══ Recorded information ══

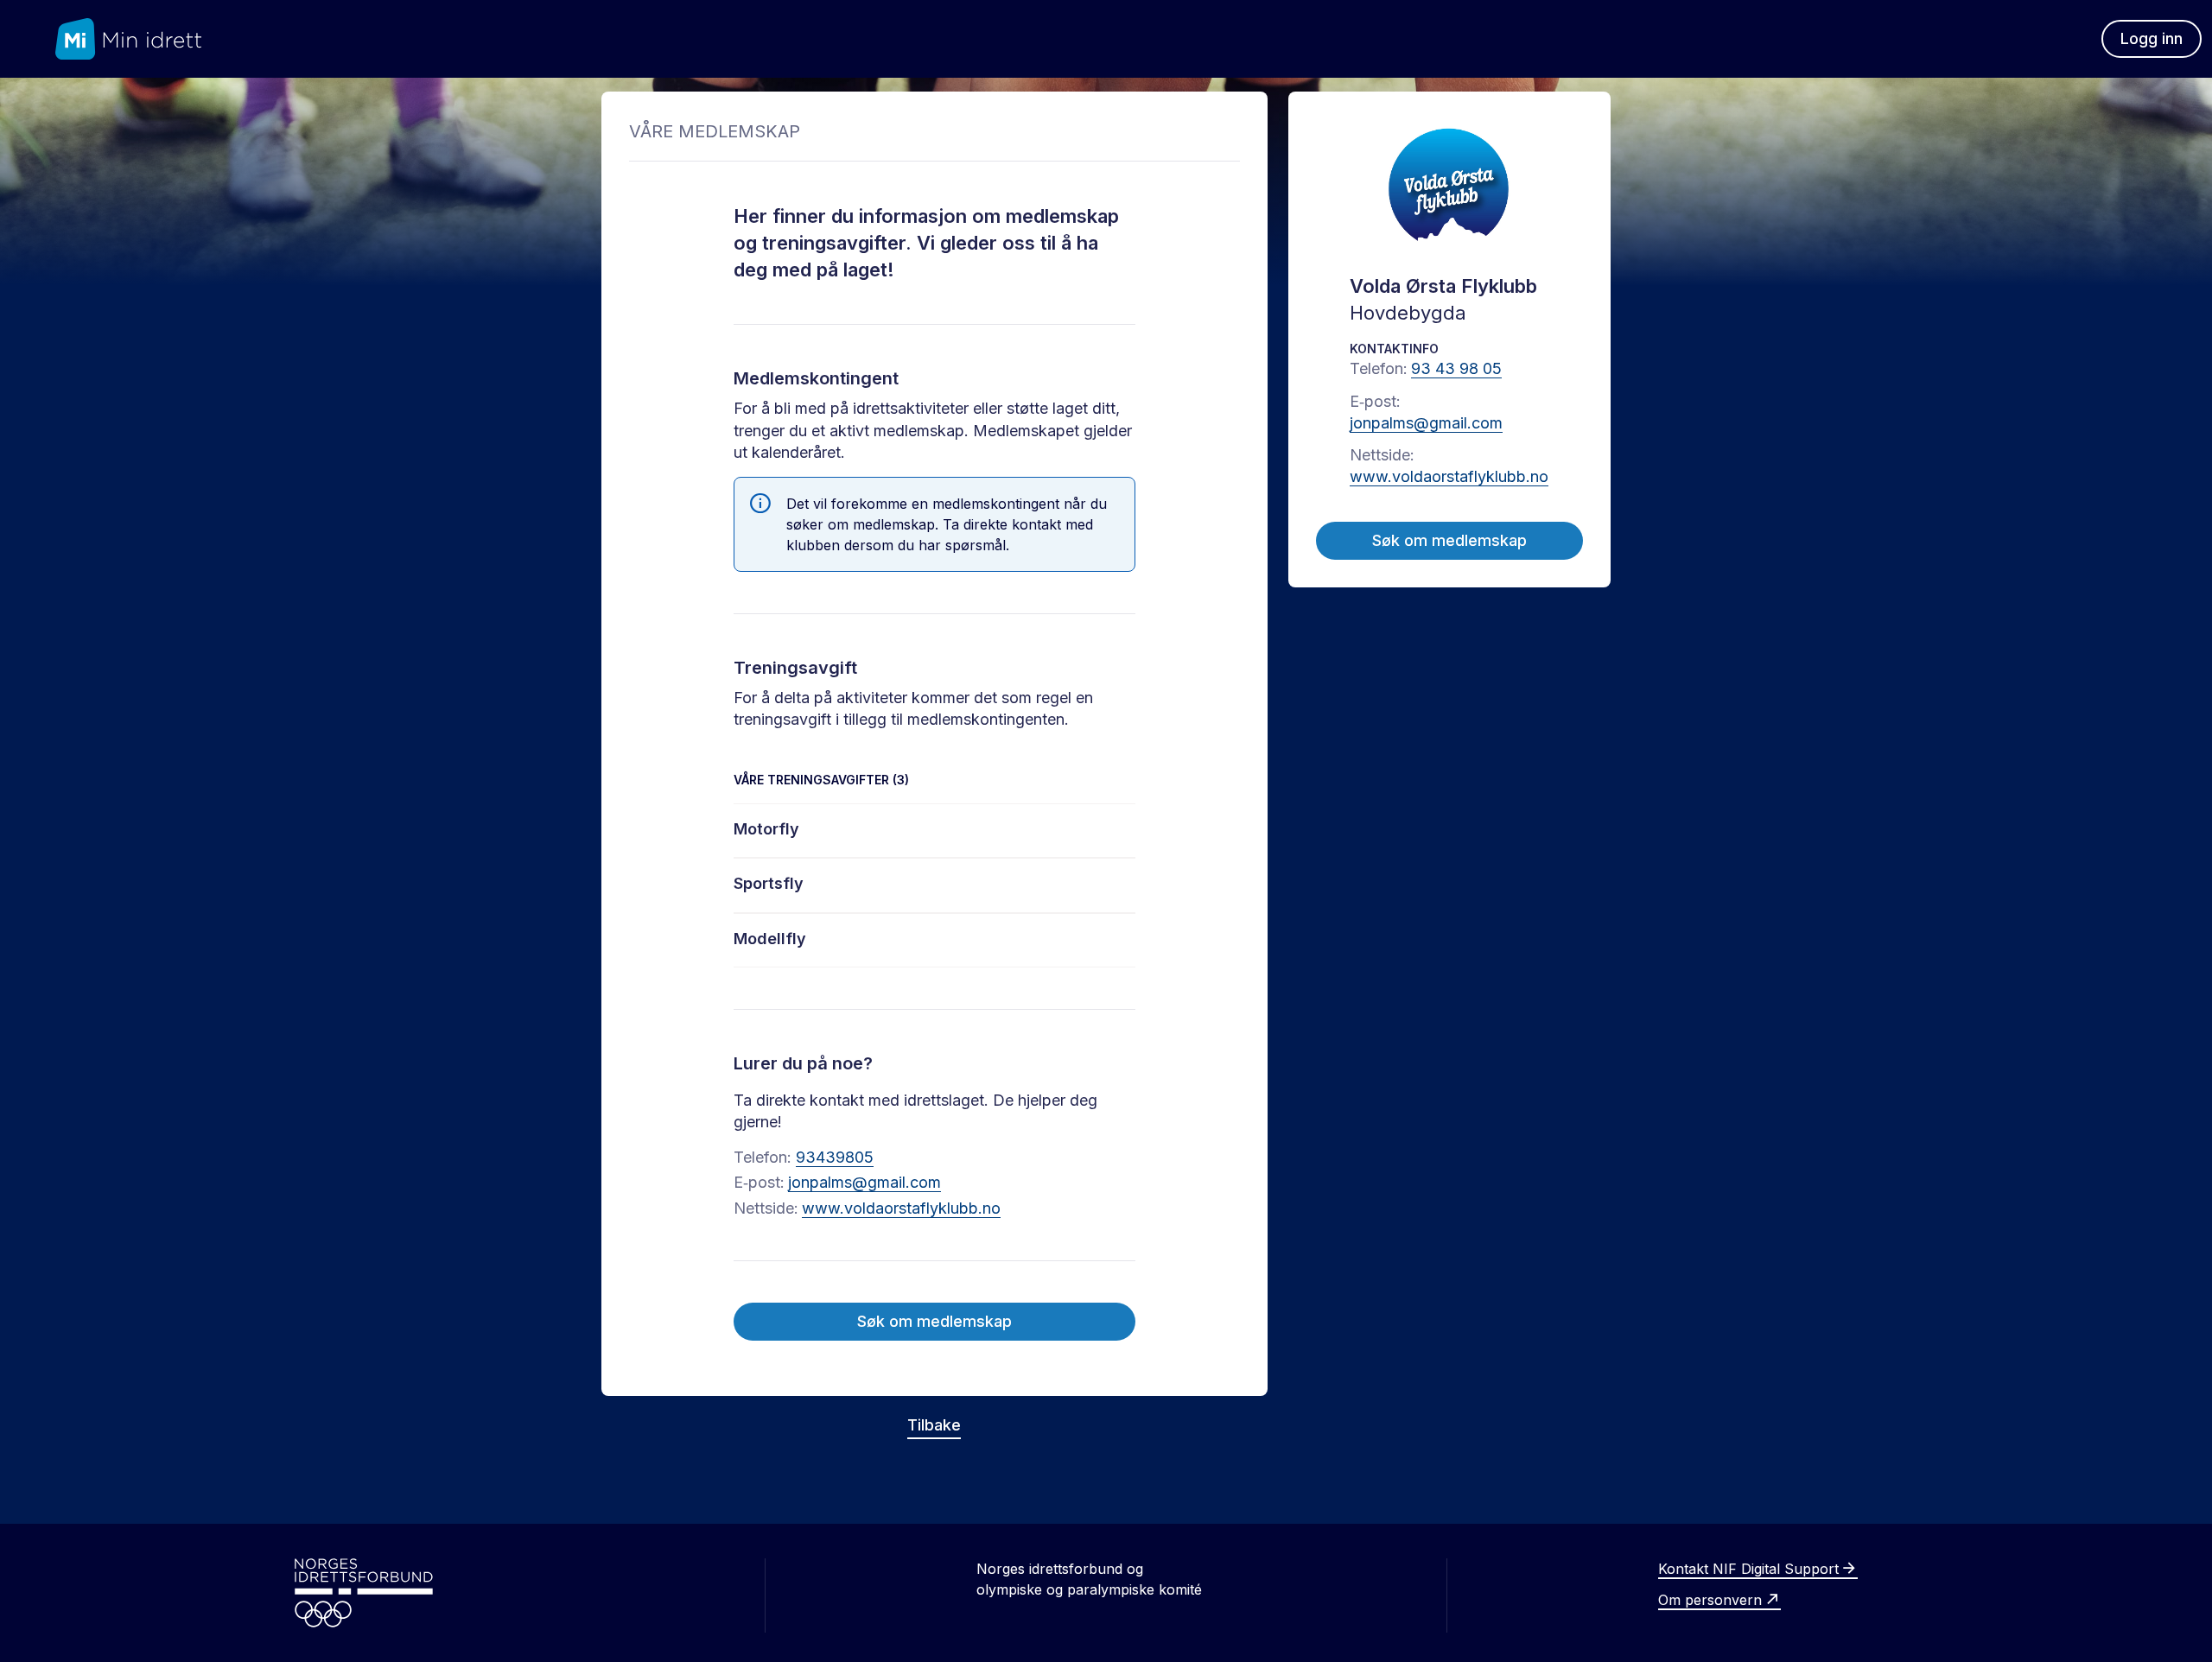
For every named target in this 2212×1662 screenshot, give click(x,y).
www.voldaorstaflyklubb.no (901, 1208)
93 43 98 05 (1456, 368)
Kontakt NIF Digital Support (1748, 1568)
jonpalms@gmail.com (864, 1182)
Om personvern (1710, 1599)
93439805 (835, 1157)
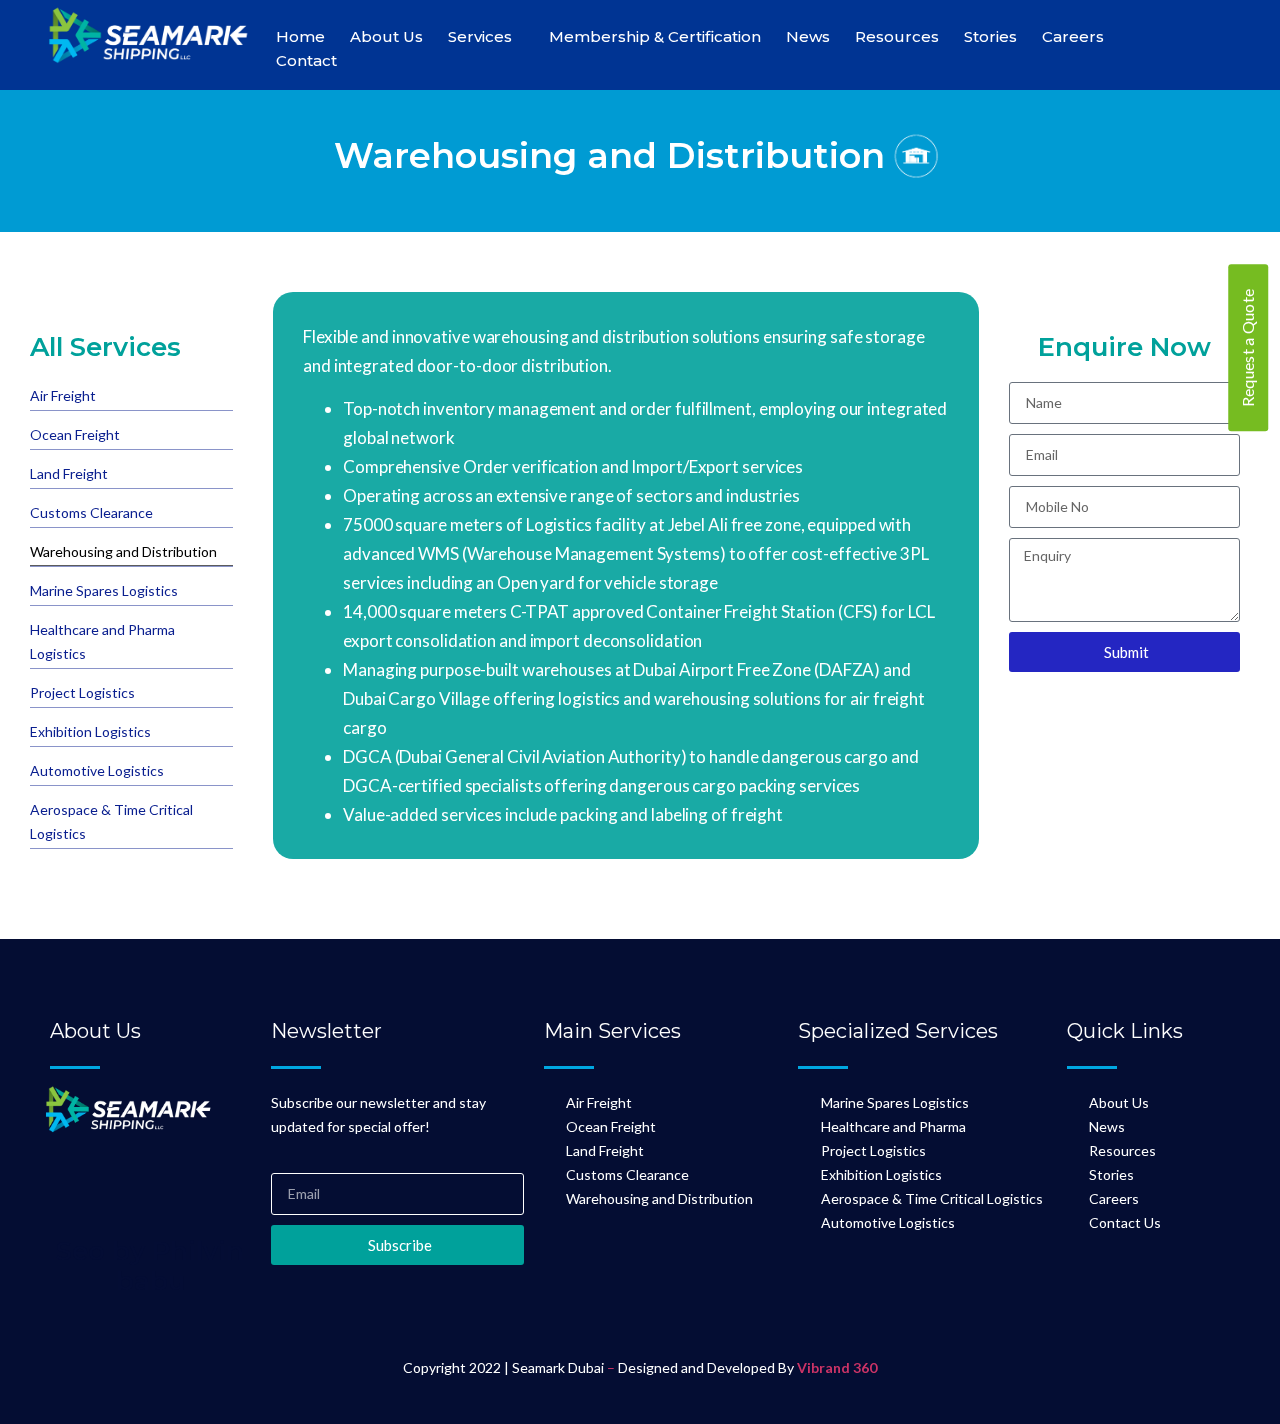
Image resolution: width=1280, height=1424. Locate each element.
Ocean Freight (75, 434)
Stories (990, 36)
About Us (386, 36)
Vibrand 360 (837, 1367)
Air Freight (63, 395)
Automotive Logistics (97, 770)
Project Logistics (82, 692)
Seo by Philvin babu (150, 1266)
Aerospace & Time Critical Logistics (111, 821)
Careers (1073, 36)
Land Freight (69, 473)
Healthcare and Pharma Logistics (102, 641)
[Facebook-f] (75, 1184)
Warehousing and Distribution (123, 551)
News (808, 36)
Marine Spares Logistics (104, 590)
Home (300, 36)
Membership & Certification (655, 36)
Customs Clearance (91, 512)
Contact (306, 60)
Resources (897, 36)
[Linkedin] (193, 1184)
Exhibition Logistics (90, 731)
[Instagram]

═══

Your output should be the lines from the one with "Aerospace & Time" through the last line of the entries above, copied exactly and nothing more.

Aerospace & Time Critical Logistics (111, 821)
Careers (1073, 36)
Land Freight (69, 473)
Healthcare and Pharma Logistics (102, 641)
[Facebook-f] (75, 1184)
Warehousing and Distribution (123, 551)
News (808, 36)
Marine Spares Logistics (104, 590)
Home (300, 36)
Membership & Certification (655, 36)
Customs Clearance (91, 512)
Contact (306, 60)
Resources (897, 36)
[Linkedin] (193, 1184)
Exhibition Logistics (90, 731)
[Instagram]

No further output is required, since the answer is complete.